RECORDED INFORMATION below:

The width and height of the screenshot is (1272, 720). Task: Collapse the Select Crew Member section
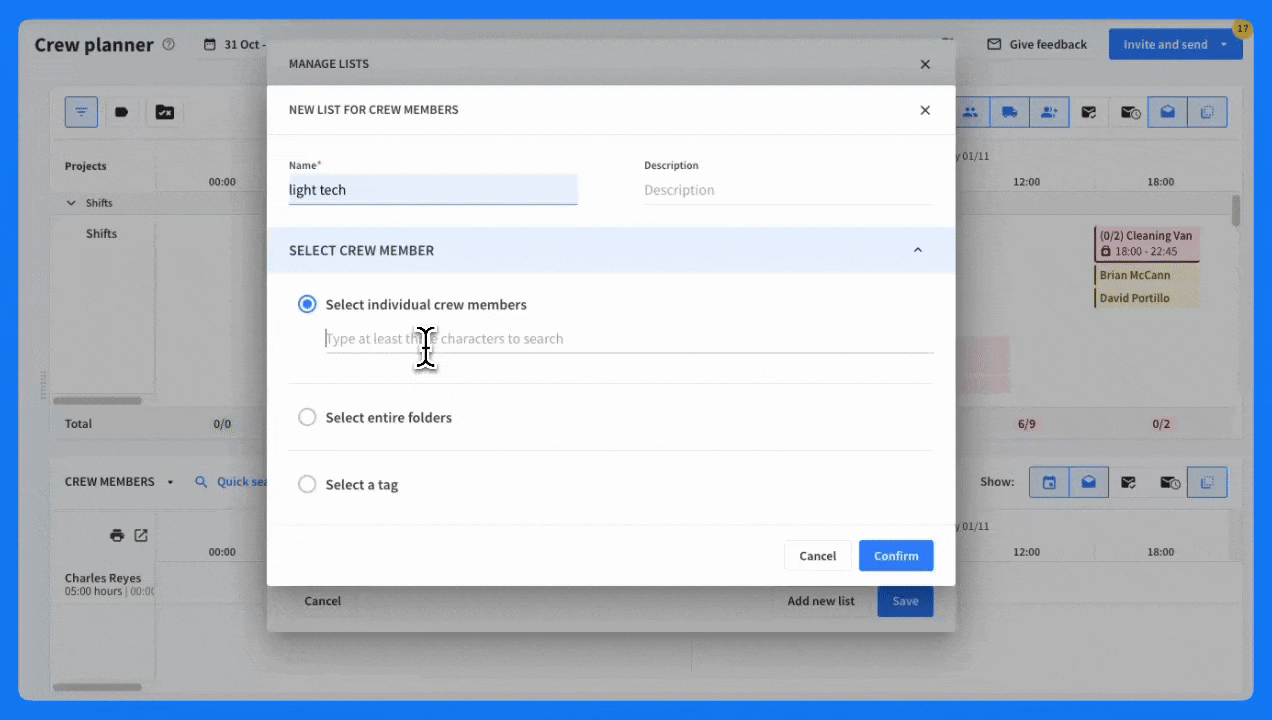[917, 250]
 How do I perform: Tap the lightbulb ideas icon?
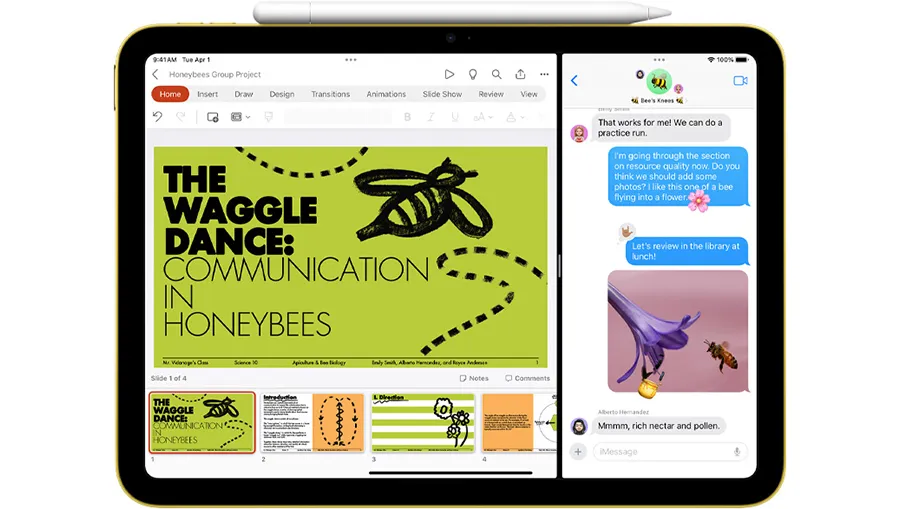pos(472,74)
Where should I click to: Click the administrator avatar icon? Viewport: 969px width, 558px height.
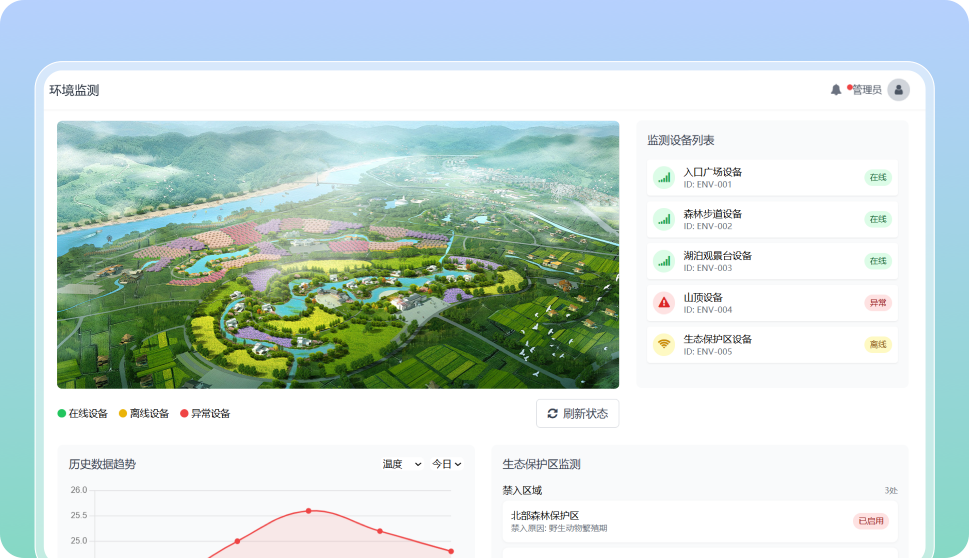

End of RECORDED INFORMATION.

Print the lines from the one that contains "How do I perform: Tap" through the last line of the data, exactly and in full, and no other lines. Pictures are not part of the copy.

▶ **WRITTEN RESPONSE**:
 How do I perform: Tap the lightbulb ideas icon?
pos(472,74)
Where should I click to: Click the administrator avatar icon? Viewport: 969px width, 558px height.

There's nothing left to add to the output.